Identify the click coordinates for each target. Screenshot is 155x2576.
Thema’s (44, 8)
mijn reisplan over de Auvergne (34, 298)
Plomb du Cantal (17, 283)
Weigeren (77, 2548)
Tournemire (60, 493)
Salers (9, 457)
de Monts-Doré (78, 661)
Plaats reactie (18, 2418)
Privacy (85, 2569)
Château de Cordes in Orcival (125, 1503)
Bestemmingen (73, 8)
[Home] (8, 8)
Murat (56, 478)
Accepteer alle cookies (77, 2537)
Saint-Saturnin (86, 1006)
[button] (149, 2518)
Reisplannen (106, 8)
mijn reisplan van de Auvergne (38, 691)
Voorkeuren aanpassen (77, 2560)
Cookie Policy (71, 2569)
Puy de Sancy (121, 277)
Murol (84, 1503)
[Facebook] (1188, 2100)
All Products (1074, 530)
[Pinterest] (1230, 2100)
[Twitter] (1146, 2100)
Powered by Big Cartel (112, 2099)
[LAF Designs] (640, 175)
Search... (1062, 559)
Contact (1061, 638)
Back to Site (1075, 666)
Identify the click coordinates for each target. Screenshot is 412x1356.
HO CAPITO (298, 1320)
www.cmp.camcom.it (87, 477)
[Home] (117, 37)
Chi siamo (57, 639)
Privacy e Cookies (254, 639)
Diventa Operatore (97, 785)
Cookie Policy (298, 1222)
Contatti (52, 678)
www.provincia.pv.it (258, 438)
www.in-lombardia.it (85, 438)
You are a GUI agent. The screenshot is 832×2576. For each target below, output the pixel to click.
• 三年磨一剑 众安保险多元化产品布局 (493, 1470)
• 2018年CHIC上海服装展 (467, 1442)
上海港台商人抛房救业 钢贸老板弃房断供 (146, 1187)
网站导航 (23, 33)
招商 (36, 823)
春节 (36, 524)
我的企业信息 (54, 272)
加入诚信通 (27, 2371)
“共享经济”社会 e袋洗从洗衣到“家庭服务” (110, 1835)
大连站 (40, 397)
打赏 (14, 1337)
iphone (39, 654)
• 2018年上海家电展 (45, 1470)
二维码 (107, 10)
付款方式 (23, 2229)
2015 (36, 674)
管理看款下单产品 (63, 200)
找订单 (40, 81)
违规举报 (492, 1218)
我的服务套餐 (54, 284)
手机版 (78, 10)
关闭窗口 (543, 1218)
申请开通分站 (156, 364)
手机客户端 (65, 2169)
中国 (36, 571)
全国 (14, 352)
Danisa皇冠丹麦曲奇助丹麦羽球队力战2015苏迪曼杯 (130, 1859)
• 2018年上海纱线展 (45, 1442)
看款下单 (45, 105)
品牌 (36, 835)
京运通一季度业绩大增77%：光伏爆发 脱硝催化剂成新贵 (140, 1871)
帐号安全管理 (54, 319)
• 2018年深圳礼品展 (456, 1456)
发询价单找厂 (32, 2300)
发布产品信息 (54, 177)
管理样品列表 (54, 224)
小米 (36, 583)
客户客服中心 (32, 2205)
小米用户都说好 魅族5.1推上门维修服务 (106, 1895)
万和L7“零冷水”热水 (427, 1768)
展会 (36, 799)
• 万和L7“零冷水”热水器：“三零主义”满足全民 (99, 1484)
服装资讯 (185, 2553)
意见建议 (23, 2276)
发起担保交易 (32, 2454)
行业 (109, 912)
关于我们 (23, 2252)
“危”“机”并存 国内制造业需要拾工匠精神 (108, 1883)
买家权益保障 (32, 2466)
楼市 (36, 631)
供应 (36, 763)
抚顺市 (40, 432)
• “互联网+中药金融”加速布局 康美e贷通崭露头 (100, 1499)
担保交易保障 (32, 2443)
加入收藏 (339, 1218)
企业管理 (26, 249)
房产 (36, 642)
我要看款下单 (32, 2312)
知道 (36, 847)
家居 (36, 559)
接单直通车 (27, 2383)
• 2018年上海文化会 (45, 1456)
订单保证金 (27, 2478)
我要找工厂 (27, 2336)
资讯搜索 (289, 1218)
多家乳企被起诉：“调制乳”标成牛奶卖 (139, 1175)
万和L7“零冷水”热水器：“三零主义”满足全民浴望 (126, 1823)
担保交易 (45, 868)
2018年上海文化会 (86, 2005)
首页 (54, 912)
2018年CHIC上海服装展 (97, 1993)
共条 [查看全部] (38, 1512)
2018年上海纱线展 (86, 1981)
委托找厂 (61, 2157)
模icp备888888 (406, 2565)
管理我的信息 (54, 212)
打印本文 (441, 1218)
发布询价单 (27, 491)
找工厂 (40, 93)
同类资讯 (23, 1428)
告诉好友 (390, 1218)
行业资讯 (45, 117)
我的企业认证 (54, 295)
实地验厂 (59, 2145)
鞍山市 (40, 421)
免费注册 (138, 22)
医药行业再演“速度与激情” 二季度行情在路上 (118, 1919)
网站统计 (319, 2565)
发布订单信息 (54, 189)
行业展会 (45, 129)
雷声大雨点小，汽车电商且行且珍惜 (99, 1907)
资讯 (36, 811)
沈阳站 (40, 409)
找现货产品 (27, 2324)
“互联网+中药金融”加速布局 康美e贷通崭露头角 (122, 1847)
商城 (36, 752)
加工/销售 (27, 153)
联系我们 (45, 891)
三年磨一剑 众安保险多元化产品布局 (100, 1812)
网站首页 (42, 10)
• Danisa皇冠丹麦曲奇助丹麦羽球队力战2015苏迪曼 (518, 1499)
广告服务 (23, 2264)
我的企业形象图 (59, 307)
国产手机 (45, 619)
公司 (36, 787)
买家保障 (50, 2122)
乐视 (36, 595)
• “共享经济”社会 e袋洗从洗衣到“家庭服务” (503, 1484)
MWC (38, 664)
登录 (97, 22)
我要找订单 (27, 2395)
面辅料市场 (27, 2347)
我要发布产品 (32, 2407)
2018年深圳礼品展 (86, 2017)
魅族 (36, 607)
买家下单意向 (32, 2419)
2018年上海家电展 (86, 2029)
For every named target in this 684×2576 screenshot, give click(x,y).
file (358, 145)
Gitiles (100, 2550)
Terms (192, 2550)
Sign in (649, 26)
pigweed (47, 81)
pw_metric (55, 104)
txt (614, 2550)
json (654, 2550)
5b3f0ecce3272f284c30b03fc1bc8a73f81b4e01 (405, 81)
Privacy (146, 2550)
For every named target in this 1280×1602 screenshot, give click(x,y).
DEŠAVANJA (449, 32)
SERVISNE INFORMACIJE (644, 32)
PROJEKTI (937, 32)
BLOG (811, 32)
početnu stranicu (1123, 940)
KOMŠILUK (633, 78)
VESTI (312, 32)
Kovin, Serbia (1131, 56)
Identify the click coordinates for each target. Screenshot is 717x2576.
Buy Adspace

**Activity:** Repeat exactly the lines above from the one with "家居 (36, 559)" up to and including the one with "我要发布产品 (32, 2407)". No other line belongs in the reply.

**Result for this task:**
家居 (36, 559)
接单直通车 (27, 2383)
• 2018年上海文化会 (45, 1456)
订单保证金 (27, 2478)
我要找工厂 (27, 2336)
资讯搜索 (289, 1218)
多家乳企被起诉：“调制乳”标成牛奶卖 (139, 1175)
万和L7“零冷水”热水器：“三零主义”满足全民浴望 (126, 1823)
担保交易 (45, 868)
2018年上海文化会 (86, 2005)
首页 (54, 912)
2018年CHIC上海服装展 (97, 1993)
共条 [查看全部] (38, 1512)
2018年上海纱线展 (86, 1981)
委托找厂 (61, 2157)
模icp备888888 (406, 2565)
管理我的信息 (54, 212)
打印本文 (441, 1218)
发布询价单 (27, 491)
找工厂 (40, 93)
同类资讯 (23, 1428)
告诉好友 (390, 1218)
行业资讯 (45, 117)
我的企业认证 (54, 295)
实地验厂 (59, 2145)
鞍山市 (40, 421)
免费注册 (138, 22)
医药行业再演“速度与激情” 二季度行情在路上 (118, 1919)
网站统计 (319, 2565)
发布订单信息 (54, 189)
行业展会 (45, 129)
雷声大雨点小，汽车电商且行且珍惜 (99, 1907)
资讯 (36, 811)
沈阳站 (40, 409)
找现货产品 (27, 2324)
“互联网+中药金融”加速布局 康美e贷通崭露头角 (122, 1847)
商城 (36, 752)
加工/销售 (27, 153)
联系我们 (45, 891)
三年磨一剑 众安保险多元化产品布局 (100, 1812)
网站首页 (42, 10)
• Danisa皇冠丹麦曲奇助丹麦羽球队力战2015苏迪曼 (518, 1499)
广告服务 (23, 2264)
我的企业形象图 (59, 307)
国产手机 (45, 619)
公司 (36, 787)
买家保障 (50, 2122)
乐视 (36, 595)
• “共享经济”社会 e袋洗从洗衣到“家庭服务” (503, 1484)
MWC (38, 664)
登录 (97, 22)
我要找订单 (27, 2395)
面辅料市场 (27, 2347)
我要发布产品 (32, 2407)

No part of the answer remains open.